Si puo' anche pensare che se sono queste le condizioni di
spendibilità del titolo di studio, non sia affatto necessario mantenere
l'attuale e/o qualsiasi impalcatura degli esami di Stato e
affrontarne il costo finanziario. A dire la verità, tranne la vampata
rigoristica della prima versione degli esami di Stato risalente alla
gestione Berlinguer, il resto delle innovazioni ha risposto o ad
esigenze di risparmio economico o a tentativi di condiscendenza nei
confronti di un'utenza turbolenta e scontenta. Si è fatto di tutto per
trasformare gli esami in un rito privo di serietà
pedagogica, culturale e professionale, in modo da poterne fare una
giustificazione dei tentativi di abolizione del valore legale dei
titoli di studio.
E' proprio questa non-detta intenzione la causa delle molteplici
fantasiose proposte di innovazione degli esami di Stato, perchè se non
si abolisce esplicitamente il valore legale del diploma, se ne puo'
drasticamente e agevolmente ridurre il suo significato e la sua
portata con gli esami burla, in cui il 99% dei candidati è
promosso e una percentuale logicamente inattendibile di candidati
ottiene il massimo dei voti.
UN BISOGNO DI SERIETA'
E' possibile allora fare seriamente gli esami a prescindere dalla
spendibilità tradizionale del titolo di studio?
Questo a me sembra il
problema e questa la sua corretta impostazione. Io credo che si possano
fare e si debbano fare seriamente gli esami, come qualsiasi attività di
rilevanza sociale e pubblica e l'istruzione e la formazione lo sono.
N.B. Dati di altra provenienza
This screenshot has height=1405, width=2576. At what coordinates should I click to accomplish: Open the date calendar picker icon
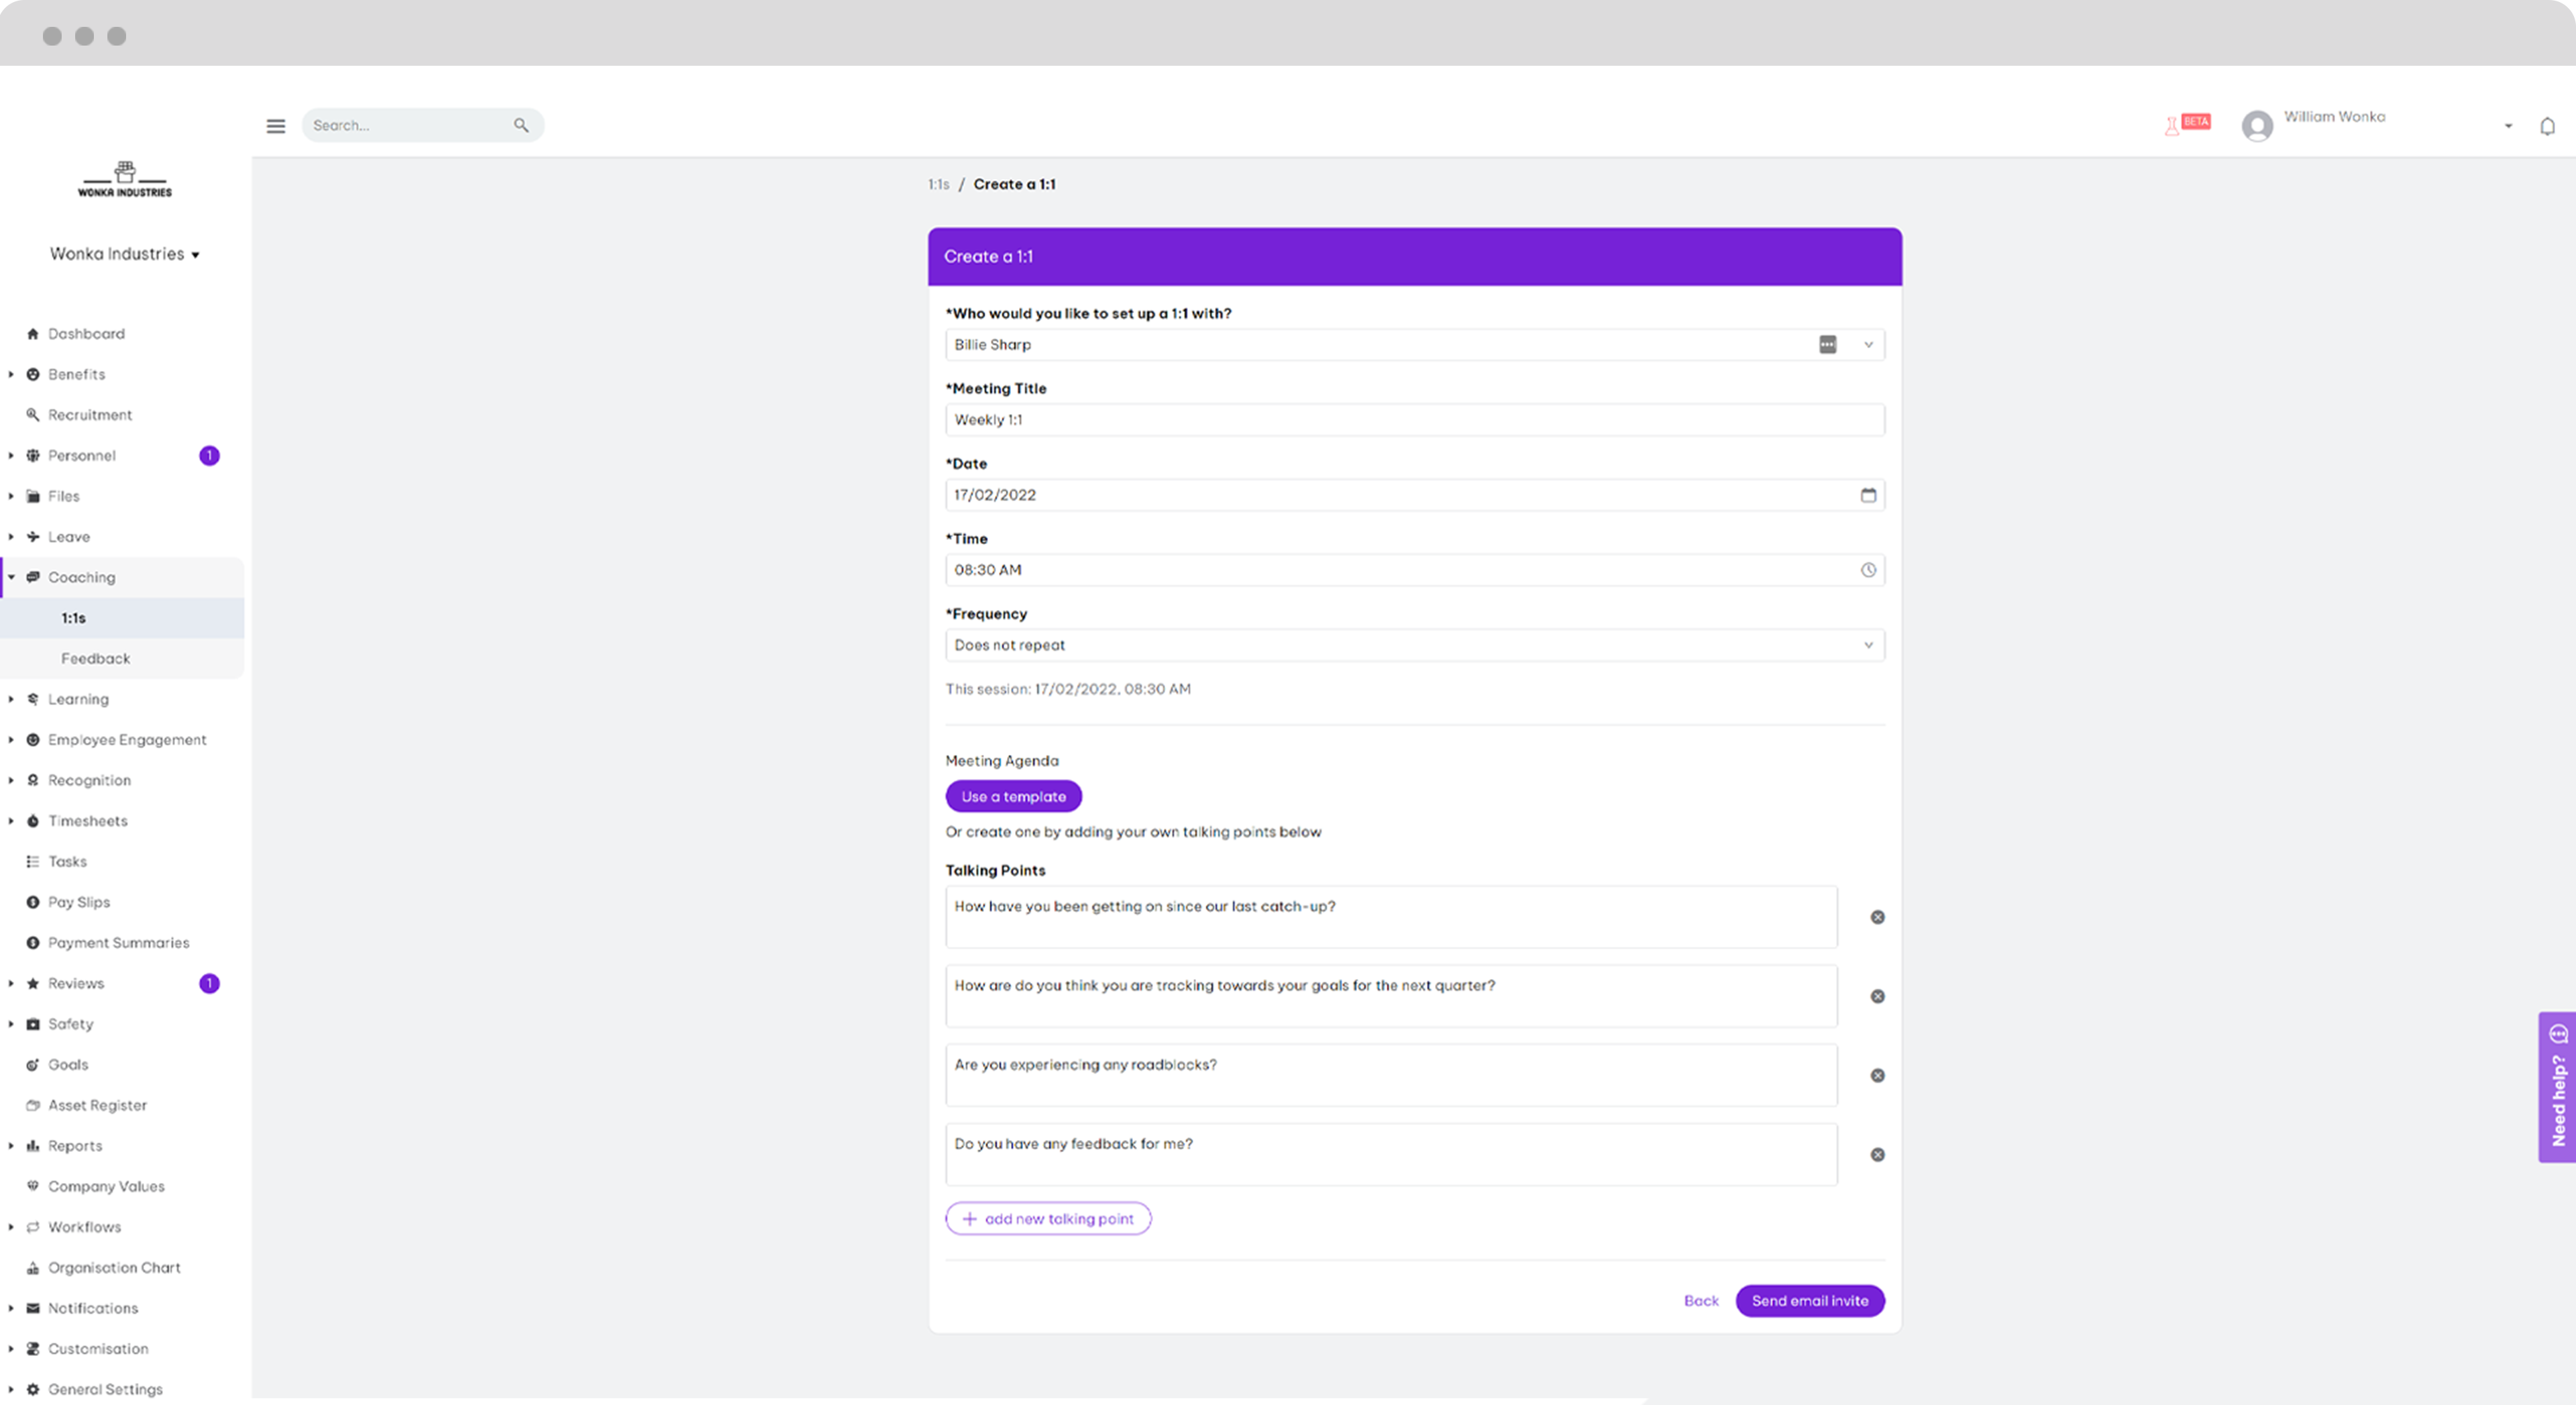1868,495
La serietà e il rigore delle operazioni di esame restituirebbero non
poco consenso e non poco prestigio alla scuola e agli
insegnanti; consentirebbero agli stessi diplomati di potere avere un
report attendibile dello stato della loro preparazione professionale e
di affrontare una prova impegnativa per la loro crescita
umana;consentirebbero alle scuole di avere una qualche cognizione della
qualità del lavoro svolto nelle classi e all'amministrazione di potere
formulare qualche ipotesi ragionevole sulla condizione di salute
del'apparato scolastico; eviterebbero alle Università di allestire le
indigeste prove di ingresso per stabilire che debba accedere alle varie
facoltà.
Due sole prove scritte, come pare si voglia fare, mi sembrano povera
cosa per avere esami di un certo valore e mi pare bizzarra la
collocazione della prova INVALSI al quarto anno. In un anno, nella vita
dei giovani succedono molte più cose di quante se ne possono
immaginare. Basta averli frequentati per saperlo. E', invece, una buona
idea, valorizzare quanto più possibile il curriculum scolastico e
ridurre nel punteggio il peso degli esami, per evitare qualsiasi forma
di mortificazione del lavoro, dell'impegno e dei risultati di un'intera
carriera scolastica. Si dovrebbe fare più o meno come si fa
all'Università col punteggio di laurea. E' chiaro che se così si
intendesse procedere, bisognerebbe eliminare qualsiasi forma di
bonus, occasione di arbitri e ingiustizie. Che all'alternanza si dia
spazio, mi pare giusto, ma senza stravolgere l'equilibrio
complessivo del curriculum. E' necessario fare esami finali
razionali e credibili e non allestire lotterie per i fortunati.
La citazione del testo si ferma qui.